Né en 1920 à Azouza en Kabylie, Abane Ramdane est assassiné en 1957 au Maroc, où les plus hautes instances du FLN lui tendent un piège digne des traquenards mafieux. Il avait trente-sept ans et il était un militant révolutionnaire placé au cœur du dispositif politique et militaire de la lutte d’indépendance. Il était parmi les dirigeants celui qui avait la vision politique la plus en avance, au point d’être considéré comme « l’architecte de la révolution ». Maître d’œuvre, avec Larbi Ben M’hidi, du congrès de la Soummam en 1956, il dota le combat pour l’indépendance d’un programme et d’une projection.

Les principes qu’il préconisa de primauté de l’intérieur sur l’extérieur et du civil sur le militaire ayant échoué, l’Algérie a abordé l’indépendance avec tout le contraire, le pouvoir pris par l’armée de l’extérieur au détriment des maquisards de l’intérieur, et l’imposition d’une société dominée par l’élément militaire.
Son œuvre majeure, qui a donné un élan populaire à la révolution algérienne, est d’avoir su unir dans le FLN tous les courants nationaux au sein du même combat contre le colonialisme. Son assassinat par les services du colonel Boussouf a éliminé un dirigeant qui remettait en cause l’hégémonisme et l’autoritarisme des chefs du FLN et de l’armée, mais a supprimé aussi une alternative politique.

Abane Ramdane est de tous les dirigeants de la Révolution algérienne celui qui revient comme un enjeu du présent. Il est encore à ce jour controversé, suscitant des passions de toutes parts, renaissant souvent et souvent une fois de plus assassiné symboliquement. Ilincarne moins un pôle de pouvoir qu’une alternative, la seule qui ait été pensée, cohérente, conceptualisée.

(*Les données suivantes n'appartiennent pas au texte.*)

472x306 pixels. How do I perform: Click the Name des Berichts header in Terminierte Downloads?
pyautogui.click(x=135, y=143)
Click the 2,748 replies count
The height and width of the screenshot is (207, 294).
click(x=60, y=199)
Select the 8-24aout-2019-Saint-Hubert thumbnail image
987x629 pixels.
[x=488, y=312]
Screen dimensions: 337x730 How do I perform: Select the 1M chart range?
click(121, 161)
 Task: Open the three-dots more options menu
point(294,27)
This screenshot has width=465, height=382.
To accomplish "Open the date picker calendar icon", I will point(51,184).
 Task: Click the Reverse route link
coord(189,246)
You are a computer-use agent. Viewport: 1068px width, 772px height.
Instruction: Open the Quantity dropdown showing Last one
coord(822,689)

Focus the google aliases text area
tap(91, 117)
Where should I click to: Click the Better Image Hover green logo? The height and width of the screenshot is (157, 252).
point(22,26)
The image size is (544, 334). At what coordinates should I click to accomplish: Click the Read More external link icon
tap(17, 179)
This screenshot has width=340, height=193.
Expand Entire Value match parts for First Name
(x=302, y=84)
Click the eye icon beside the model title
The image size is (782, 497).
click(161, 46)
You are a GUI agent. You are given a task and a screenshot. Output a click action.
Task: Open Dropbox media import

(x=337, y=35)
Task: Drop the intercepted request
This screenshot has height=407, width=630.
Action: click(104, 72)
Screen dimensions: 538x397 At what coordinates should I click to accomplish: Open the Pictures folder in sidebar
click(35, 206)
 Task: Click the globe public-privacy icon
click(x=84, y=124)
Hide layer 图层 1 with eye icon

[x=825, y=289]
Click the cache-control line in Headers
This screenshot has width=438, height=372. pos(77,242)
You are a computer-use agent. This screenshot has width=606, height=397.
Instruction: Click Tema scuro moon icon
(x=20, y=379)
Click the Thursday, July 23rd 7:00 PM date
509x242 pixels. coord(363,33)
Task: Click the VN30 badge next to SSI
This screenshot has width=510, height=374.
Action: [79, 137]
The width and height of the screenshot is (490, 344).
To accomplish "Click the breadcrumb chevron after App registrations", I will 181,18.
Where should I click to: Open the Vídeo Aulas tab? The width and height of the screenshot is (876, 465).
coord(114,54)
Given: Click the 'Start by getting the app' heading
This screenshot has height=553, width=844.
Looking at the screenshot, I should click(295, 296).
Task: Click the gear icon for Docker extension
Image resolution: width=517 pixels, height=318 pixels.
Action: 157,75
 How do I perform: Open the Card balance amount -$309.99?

Son assassinat par ses pseudo-frères de combat est resté comme une tache qui salit a posteriori la Révolution algérienne et qui occulte les raisons de cette élimination physique, à savoir l’inflexion qu’il voulait donner au combat pour l’indépendance et la projection dans l’avenir d’une république algérienne démocratique et sociale. Objet polémique à son corps défendant, Abane Ramdane a survécu non point comme une icône inoffensive, mais comme une ligne de fracture entre deux projets de société dont l’affrontement continue de façonner la Nation algérienne.